A majority of the population of the world considers instant noodles a staple food, like the well-loved rice in Asian countries. For many people out there, preparing these takes less than a minute or two, thus, making it easy for students, full-time parents and workers to make something that does not require too much effort.
However, what goes unnoticed in eating instant noodles are its risks. Even though there exist common myths like adding vegetables to a cup of instant noodles to enhance the nutritional value, the problems that these can cause is something that cannot be remedied by raw foods. That said, here a few reasons why eating instant noodles can be bad for one’s health.
Difficulty in digesting them
Instant noodles can strain the digestive system, pushing it to break down highly processed noodles for hours. This can disrupt a person’s blood sugar levels and insulin release if consumed too quickly. Instant noodles encourage slow digestion, frequent intake of preservatives and other toxic chemicals. In the long run, these can lead to an over-exposure of butylatedhydroxyanisole and tert-butylhydroquinone, two chemicals that are commonly used in products to prolong shelf life. These two can cause anxiety, asthma and diarrhea.
Risk of heart disease
In a previous study conducted by the Journal of Nutrition, it was revealed that people who consumed an immoderate amount of instant noodles had a higher risk of metabolic syndrome, a set of symptoms including having elevated blood pressure, low levels of HDL cholesterol and higher chances of heart disease, diabetes and stroke.

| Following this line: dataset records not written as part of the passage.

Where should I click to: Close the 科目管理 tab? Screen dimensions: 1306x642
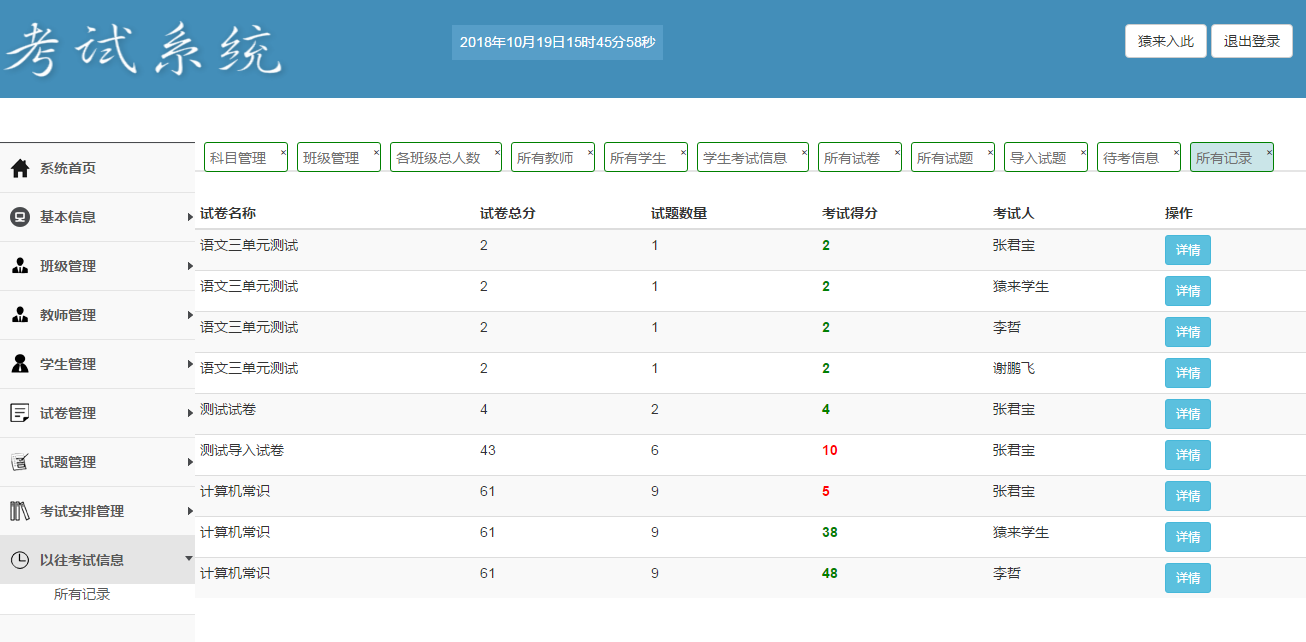(283, 152)
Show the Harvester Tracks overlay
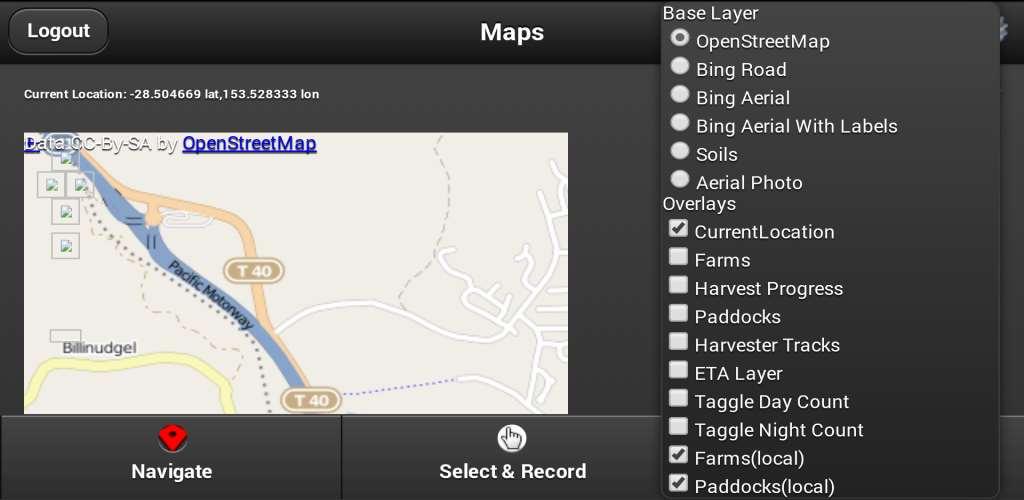 [678, 343]
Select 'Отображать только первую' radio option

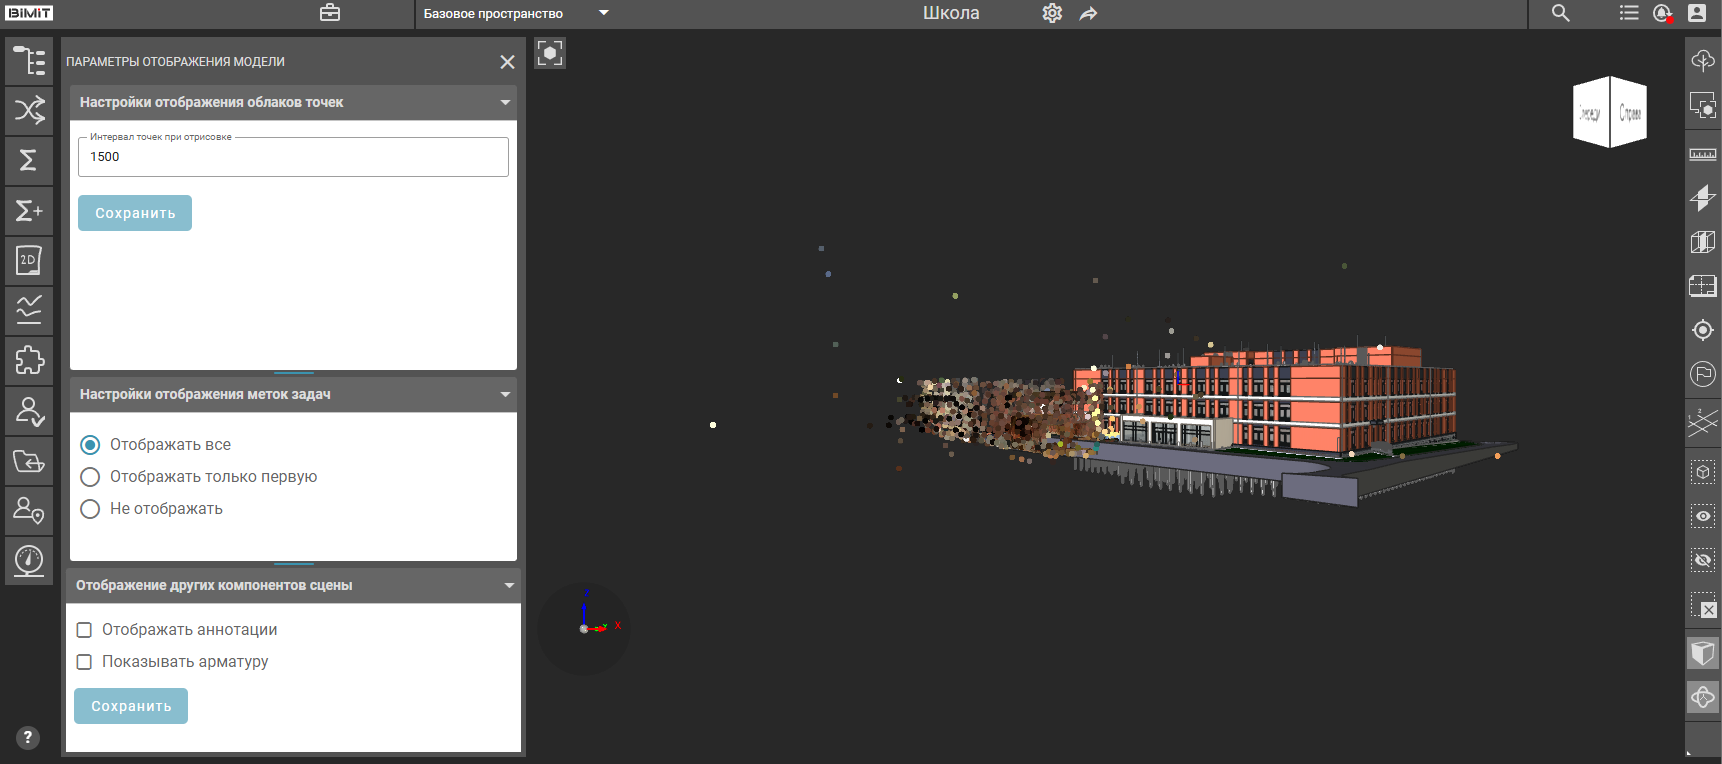(90, 477)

Contains a high amount of salt
It comes as no surprise that instant noodles contain an excessive amount of salt, which can affect the overall health of a person. In a research published in the American Journal of Hypertension in 2014, it was found that high dietary sodium consumption was acknowledged as one of the main factors in high death rates in the past 23 case studies. This additional sodium can also result in high blood pressure and heart disease.